La guerra de la independencia significó un enorme esfuerzo material y humano para las provincias rioplatenses. Ya no es posible pensar la contienda sólo desde el plano de la heroicidad y el patriotismo, valores que, indudablemente, también forman parte de aquella historia. La lucha modificó la vida cotidiana de cientos de miles de personas, muchas de ellas murieron o quedaron inválidas por las heridas de guerra, otras tantas debieron abandonar sus casas y sus pertenencias para no caer en las manos del enemigo; las economías regionales fueron deshechas y los Estados provinciales que surgieron a causa de la dispersión de la soberanía lo hicieron con una marcada militarización sociopolítica. De allí que tengamos que pensar la revolución y la independencia no como el comienzo de una historia sino como la continuidad de un proceso de más larga duración. En todo caso, es incuestionable que se trata de un capítulo intenso de esa historia, pero un capítulo más al fin. La historia de los sectores populares nos invita a desconfiar de los asertos categóricos tanto como de las generalizaciones. La diversidad de trayectorias, de orígenes, de necesidades y de ambiciones colectivas es una característica de aquello que se podría definir como el pueblo americano de comienzos del siglo XIX.

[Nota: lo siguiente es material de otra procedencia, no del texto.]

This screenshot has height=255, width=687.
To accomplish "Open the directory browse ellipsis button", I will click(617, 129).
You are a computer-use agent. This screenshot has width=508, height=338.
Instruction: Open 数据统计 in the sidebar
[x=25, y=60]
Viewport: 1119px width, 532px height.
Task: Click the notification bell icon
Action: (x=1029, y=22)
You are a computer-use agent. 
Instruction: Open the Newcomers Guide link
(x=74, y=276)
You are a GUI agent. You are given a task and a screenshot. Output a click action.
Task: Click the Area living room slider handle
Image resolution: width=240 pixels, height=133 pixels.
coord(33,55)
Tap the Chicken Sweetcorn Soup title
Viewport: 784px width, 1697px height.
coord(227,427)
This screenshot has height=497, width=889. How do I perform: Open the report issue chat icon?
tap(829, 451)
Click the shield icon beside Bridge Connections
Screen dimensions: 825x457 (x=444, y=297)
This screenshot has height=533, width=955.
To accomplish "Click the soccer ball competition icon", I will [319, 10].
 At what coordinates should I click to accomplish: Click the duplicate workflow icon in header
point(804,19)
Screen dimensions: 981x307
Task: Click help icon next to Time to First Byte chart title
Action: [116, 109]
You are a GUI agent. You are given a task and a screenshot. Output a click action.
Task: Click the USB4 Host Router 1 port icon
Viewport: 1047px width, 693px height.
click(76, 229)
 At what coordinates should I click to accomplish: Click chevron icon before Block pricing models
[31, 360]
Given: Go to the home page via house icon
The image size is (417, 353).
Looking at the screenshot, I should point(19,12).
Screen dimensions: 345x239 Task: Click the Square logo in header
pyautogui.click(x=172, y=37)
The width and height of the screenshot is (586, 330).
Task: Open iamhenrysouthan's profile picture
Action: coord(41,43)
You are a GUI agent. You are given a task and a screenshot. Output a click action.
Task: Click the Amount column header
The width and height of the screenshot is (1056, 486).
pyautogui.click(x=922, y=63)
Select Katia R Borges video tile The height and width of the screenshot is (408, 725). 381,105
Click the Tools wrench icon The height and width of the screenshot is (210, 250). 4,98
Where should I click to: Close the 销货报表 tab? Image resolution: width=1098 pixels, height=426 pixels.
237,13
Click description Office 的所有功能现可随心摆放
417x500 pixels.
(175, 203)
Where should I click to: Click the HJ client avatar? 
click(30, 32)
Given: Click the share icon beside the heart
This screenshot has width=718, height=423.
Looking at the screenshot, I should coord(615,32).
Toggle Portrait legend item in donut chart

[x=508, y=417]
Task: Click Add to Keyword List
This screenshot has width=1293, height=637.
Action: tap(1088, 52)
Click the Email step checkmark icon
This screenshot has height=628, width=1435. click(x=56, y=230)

El relato dominante por décadas sobre el origen exógeno de la revolución y sus objetivos liberales y modernos no parece encajar en la realidad heterogénea de la plebe (o las plebes). Los sectores populares fueron protagonistas de la guerra por la emancipación. Algunos, porque vislumbraron la ocasión de cambiar su propia realidad; otros, simplemente arrastrados por el reclutamiento forzoso, pero está claro que no pudieron abstraerse del fenómeno de cambio que se operó en América. (...)
El horizonte de realizaciones a lograr con la revolución y la independencia quedó en eso, en un horizonte lejano. Si, como bien dice Tulio Halperin Donghi, para 1815 las elites “comienzan a alarmarse de su propio éxito; desearían contar con gobernados más dóciles, menos persuadidos de las excelencias de la libertad y la igualdad”, para fines de la primera década independiente esas mismas elites están enfrascadas en un conflicto total contra los gobernados indóciles. Que a la partida que mató a Güemes le abrieron la puerta los hacendados salteños es tan cierto como que a los portugueses los invitaron a invadir la Banda Oriental los terratenientes montevideanos y porteños para liquidar a Artigas.
Pareciera ser que la lucha fratricida que se instaló en las Provincias Unidas a partir de 1815 fue, más que un acontecimiento específico, una continuidad de la lucha por la independencia. Aquel horizonte de realizaciones para los sectores populares quedó trunco en el contexto de la guerra independentista y fue necesario, en consecuencia, continuar la lucha en el marco de un nuevo (¿o viejo?) conflicto. Por lo tanto, la guerra de la independencia fue, para ciertos procesos políticos y sociales que dieron origen a nuestro país, tanto el epílogo de una etapa como la introducción a una nueva. Y es que la historia es un poco eso: fin y principio, todo al mismo tiempo.
*Historiador. Fragmento del libro Pueblo y guerra, editorial Planeta.